The editor of the Fremantle Herald and Perth Voice has taken an extraordinary public swipe at Seven West Media after negotiations with the media giant over a printing contract failed, leaving the paper without a printed edition for the first time in 35 years.

On a one-page edition printed on A4 paper and published on the papers’ Facebook pages, editor Andrew Smith accused Seven West Media’s subsidiary West Australian Newspapers of using its printing press monopoly in WA to force small independent papers into lengthy contracts.

Fremantle Herald’s A4 paper edition.

Fremantle Herald’s A4 paper edition.Credit: Freoview

Smith said he got an email from Seven West Media’s Colourpress printing arm on Monday telling them both their papers had been removed from its printing schedule after negotiations broke down.

He claimed the company was throwing its weight around to prevent his paper from taking up a contract with a new printing press recently purchased by a consortium of businesses led by western suburbs-based Post Newspapers.

“In a week of high drama our printer, West Australian Newspapers, slammed the door in our face, and yours, refusing to put the Herald on its print press.

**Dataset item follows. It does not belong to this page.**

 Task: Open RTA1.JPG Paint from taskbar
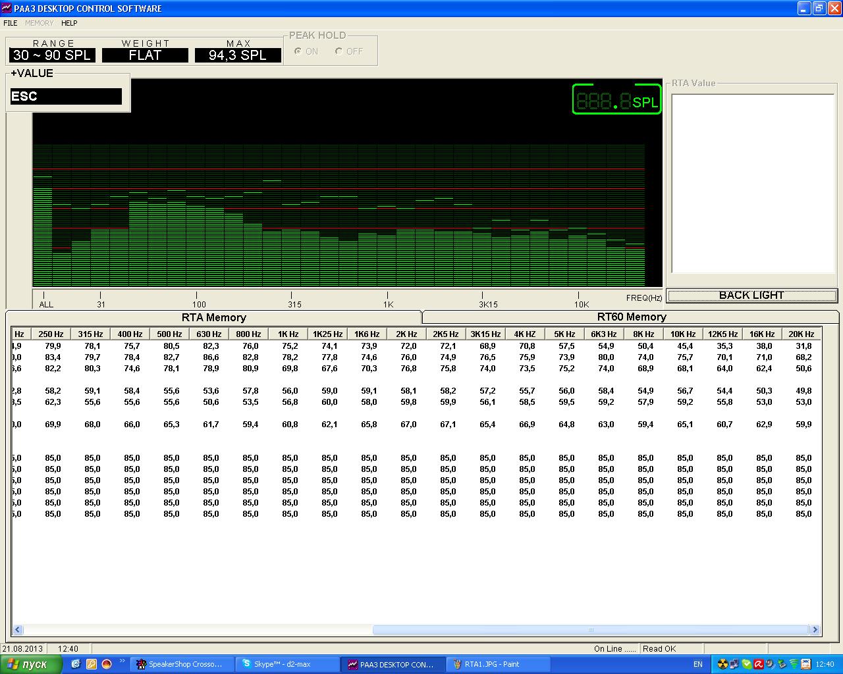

And all because there’s a new printer in town,” Smith said.

“Over four weeks of discussions, we’d told this then-monopoly WA printer we did not want to be forced to sign any lock-in, two-year contract, albeit with a faint sweetener of print costs held to current levels.”

Smith said Seven West Media was trying to lock the paper into a contract to prevent it from dealing with any other printer in WA or beyond.

“The reason for The West’s hard-knuckle approach was to put up a blocker for any clients who might be tempted to shift allegiance to the new printer cranking up in Perth this week,” he said.

“After 35 years working with many printers and their usual friendly, can-do way (including The West), we have now had a box-seat experience of the sheer commercial brutality a monopoly in any industry can play.

The south-eastern suburbs-based Examiner Newspapers and eastern suburbs-based Echo Newspaper have both jumped ship to Fair Maiden.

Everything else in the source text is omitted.